*Your instructions*
Copy every record below exactly, leaving out any pictures.

Collected data
********
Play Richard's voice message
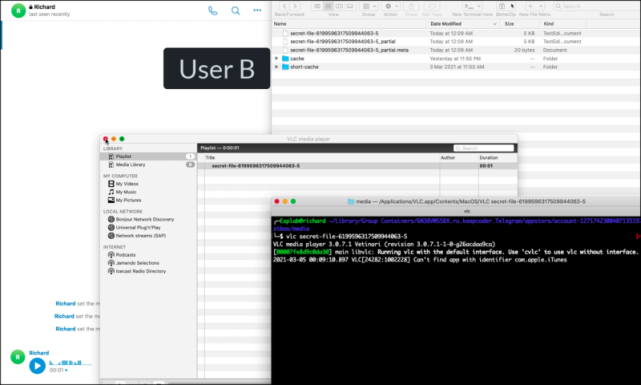The image size is (641, 385). pyautogui.click(x=37, y=366)
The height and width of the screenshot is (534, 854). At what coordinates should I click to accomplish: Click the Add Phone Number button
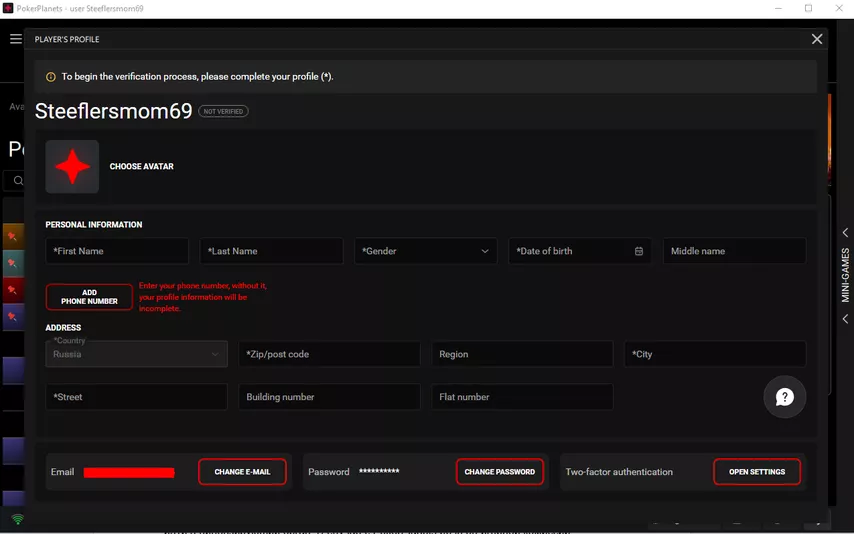click(x=89, y=297)
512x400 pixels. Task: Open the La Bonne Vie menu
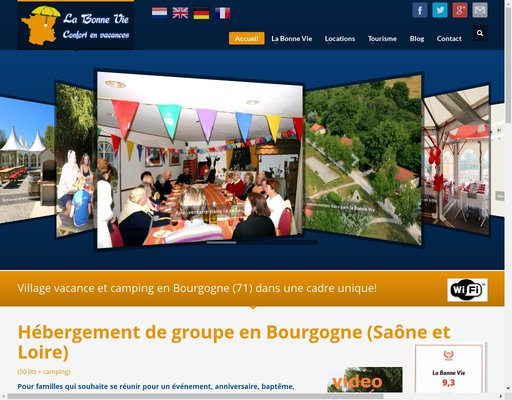(x=292, y=39)
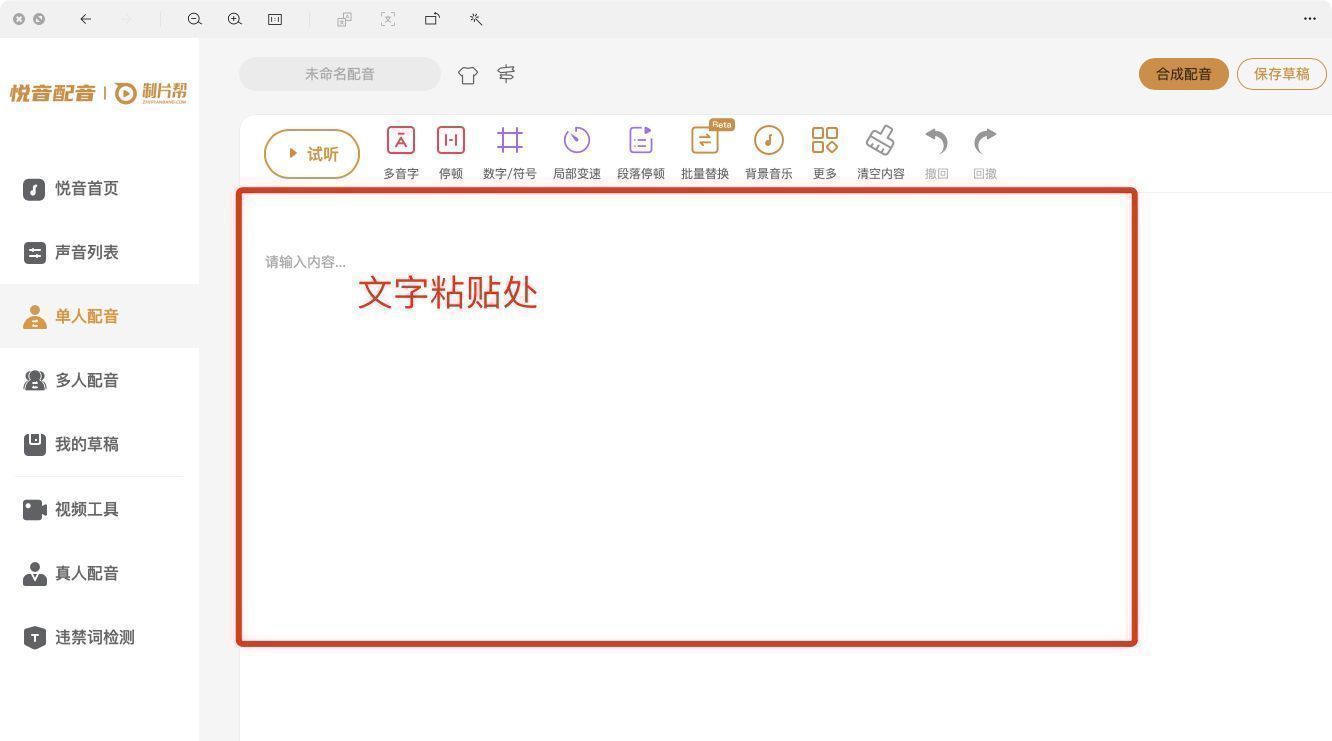This screenshot has width=1332, height=741.
Task: Use the 局部变速 local speed adjustment tool
Action: click(x=577, y=150)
********
*Reply*
Play Richard's voice message
The image size is (641, 385). pyautogui.click(x=37, y=366)
The height and width of the screenshot is (534, 854). At what coordinates should I click to accomplish: Click the Add Phone Number button
click(x=89, y=297)
512x400 pixels. Task: Open the La Bonne Vie menu
(x=292, y=39)
This screenshot has width=1332, height=741.
Task: Use the 局部变速 local speed adjustment tool
Action: click(x=577, y=150)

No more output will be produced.